「……いじけたくもなるだろ。俺は、車椅子だから
まともに受け入れてもくれない。
せっかく賞を取ってもこの様だ。お前らだって
内心仕方がないと思っているんだろ!?」

翔馬君……!?

「はぁっ?仕方がないで片付けるな。
これは、お前にとって乗り越えねぇーといけない壁なんだ。
言い訳して逃げて……それでいいのか?
お前は、それで満足なのか?
お前のことを心配している松嶋のことも少しは、
考えてやれよ!!」

激怒する村瀬君だったが私の気持ちも考えてやれと
優しい言葉も入っていた。
それは、1人じゃないという意味でもあった。
そうだよ……翔馬君。私も……。

「何だよ……人の気持ち分かったみたいに。
今までまともに女子と口を聞けなかったくせに
何で今さら菜乃と親しく喋ってんだよ!?
お前は、菜乃のことが好きなのか?
だったらさっさと告白でもして俺から
奪い取ればいいだろ!!どーせお前らも……」

翔馬君が、とんでもないことを口走りそうになった。
歯を食いしばり殴ろうとする村瀬君に対して
私は、思わず翔馬君の頬を叩いた。いや……叩いてしまった。
自分でも驚いてしまった。
まさか、人に怒鳴ることも出来ない私が
自分から人を叩くなんて今までなかった。
想像すらしていなかったからだ。

「な、菜乃……?」

「……松嶋……!?」

驚く翔馬君と村瀬君。
唖然としている2人は、私は、涙を浮かべながら
翔馬君に対して怒鳴った。

「勝手なことばかり言わないで。
私だって頑張って……人前に出ているんだよ!?
ずっとイジメられて人の目が怖くて……でも翔馬君が
そばに居てくれたから前向きに頑張れた。
なのに、その翔馬君が後ろ向きになってどうするの?
車椅子が何?私は、車椅子の翔馬君が好きなの。
大好きなの。それなのに……自分でも自分のことを
否定しないで。
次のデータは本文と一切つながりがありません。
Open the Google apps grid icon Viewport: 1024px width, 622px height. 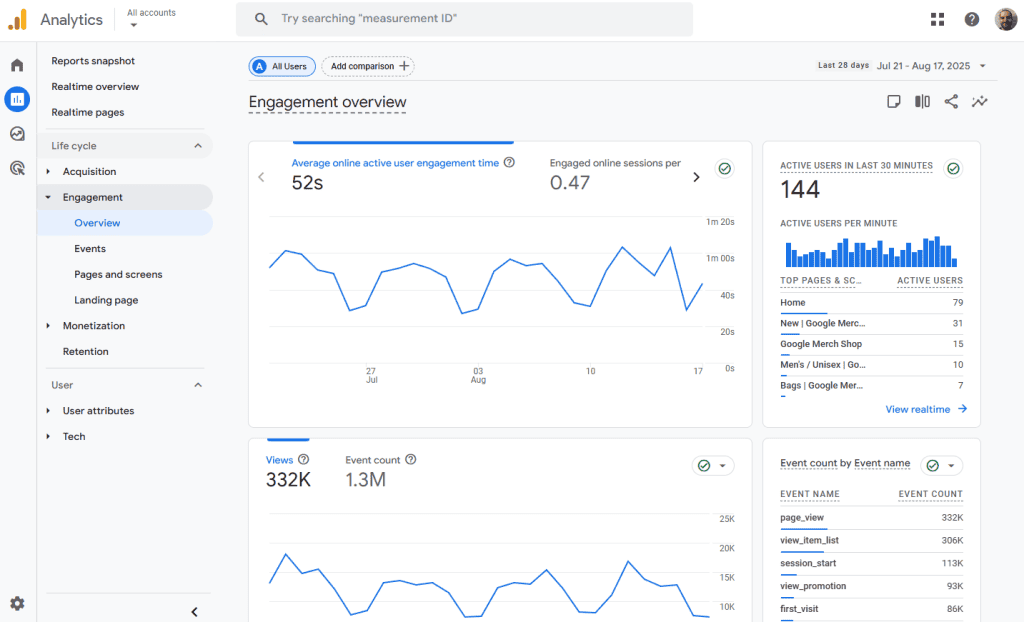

一回ぐらいダメでもいいじゃない?
まだまだチャンスがあるんだから
今度こそ留学するぐらいの気持ちでいないと、どうするのよ!!」

私は、自分の気持ちをぶつけた。
イジメられたから人前に出るのが怖い。
また何か言われたらどうしようとそればかり考えていた。
でも、翔馬君と会って人生が変わった。
こんな私でも受け入れてもくれる人達が現れて
私は、本当の意味で救われた。
自分を大切にすることが出来た。

翔馬君は?翔馬君は、そうじゃないの?
私と出会えて……良かったと思えたのなら
そんな悲しいことを言わないでほしい。
前向きに……一緒に居てほしい。それは、私の願いだから……。

涙を流しながらそう訴えた。
翔馬君は、驚いた表情をしていたが、すぐに
泣き出しそうな切ない表情をしていた。